What Happens in your organization when people
- question authority
- are skeptical
- complain about situations attempt to do things differently from the norm
taking small steps to build a habit of mind to address the obstacle you have identified.
For me? Turning off my phone at night!
if you focus on Vital Behaviours you can make the changes you want to make.
to actually hear what kids are saying and following that – this is a key behaviour.
What happens when a student gives an answer – what does the teacher do? Anything that invites the students to tell what they are thinking about. Dialogue that emphasizes reasoning, the big idea and critical thinking – that will allow for a student-centered classroom.
How to analyze a math class?
- Who is doing the talking? Asking the questions?
- What’s the focus of the talk?
- What are the students saying?
- What happens when someone makes a mistake?
When you focus on discourse – we are learning to listen to each other, consider another’s perspective, how to challenge someone in a respective fashion – it means learning to work collaboratively with others.
We need to have a questioning culture (Fullan) where it is OK to make mistakes. To be able to sit in the place of uncertainty more comfortably.
We attend to results, but not the culture and behaviour we need to have to bring about changes.
what questions might people use when they are thinking critically?
- how do you know that
- what is your source of information?
- what evidence do you have, what further evidence do you need?
- how might I be wrong about this?
mindset – the problem especially math, is that the teachers do not have the content knowledge – what do we need?
learn math from people who can teach they way they need to teach their children – not a one-shot idea. This needs to be teachers working in teams to develop vital behaviours.
In your class, how do you us questioning? What would happen if you the principal spent a week just listening to what questions teachers use?
lesson planning – to solve a problem look for as many ways to solve a problem as possible – this way you can predict what students will come up with.
The Turkey Problem – 24lb. turkey – 15 minutes per lb. how long to cook the turkey – why is this a rich task at grade 3? Because they haven’t been taught to do this yet and different units.
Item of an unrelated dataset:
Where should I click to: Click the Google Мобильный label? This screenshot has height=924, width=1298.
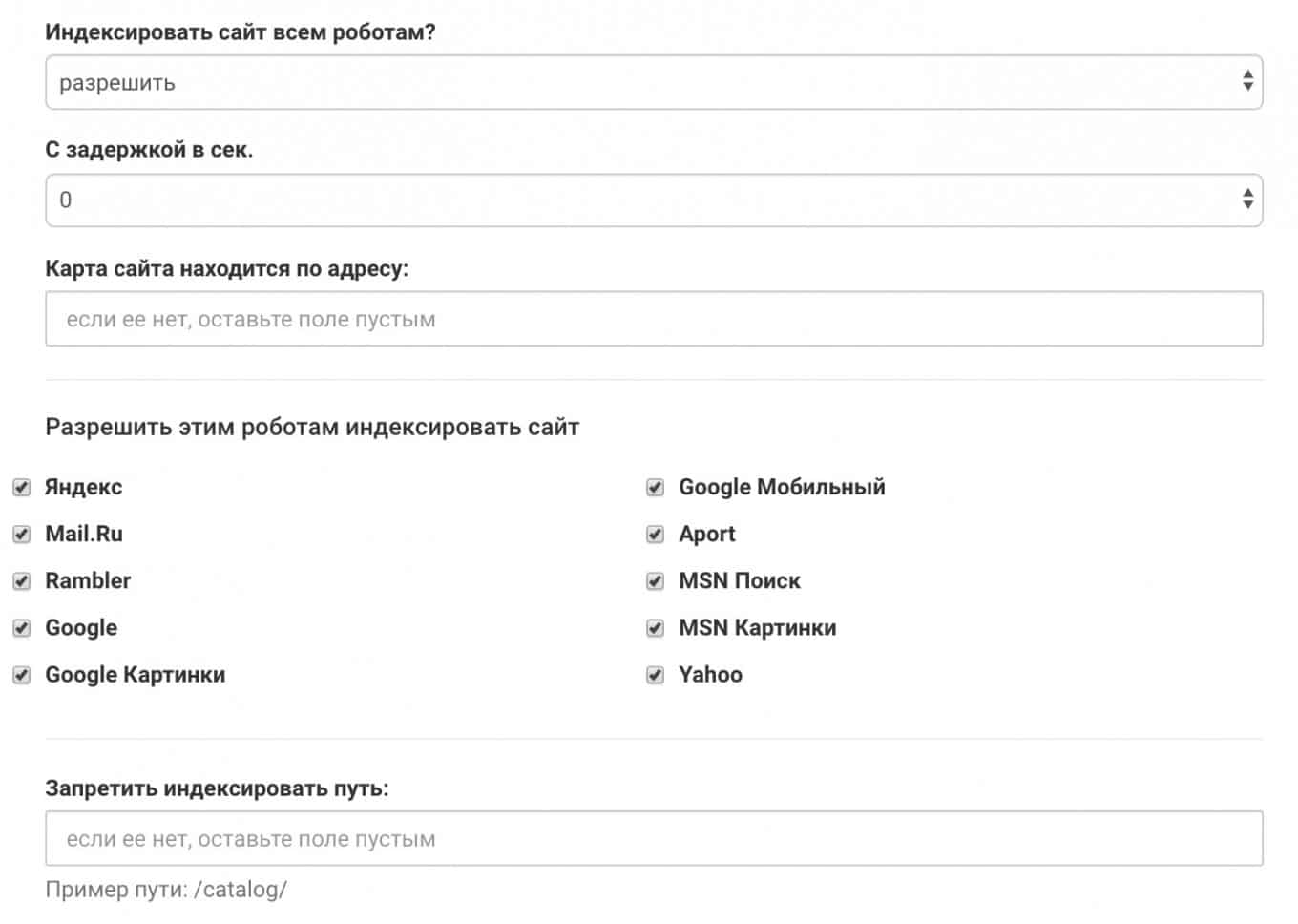(782, 487)
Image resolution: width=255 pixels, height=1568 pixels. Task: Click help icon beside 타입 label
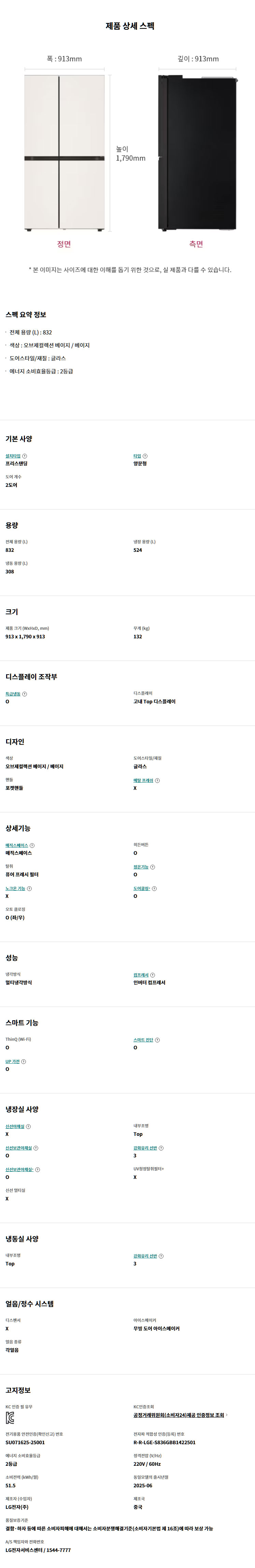(145, 456)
Specifically:
- prior to any teaching of multiplication algorithms
- sharing student work after students have solved the problem
- teacher deliberately determines the order in which selected partners will share
- thinking is visible
also, see this earlier post on math
Emphasis on the student doing the talking rather than the teacher.
The basic talk moves:
- turn and talk
- tell me more about that?
- who can repeat that?
These three techniques can shift the culture in the classroom

Points on accountable talk :
- use accountable talk asap
- remind students to use each others name when talking
- concentrate on big ideas
- plan with others
- have students turn and talk about the concept
- daily expectations …tech explicitly
- go back to students to clarify
this is not a natural skill –
what the teacher observed:
- students not afraid to make mistakes
- students willing to challenge each other
- kids are coming to class
- students writing notes in their own words
If the teacher is willing and ready this is what can happen!
Where to go from here? I need to get into more math classes to see what really is happening at our school!!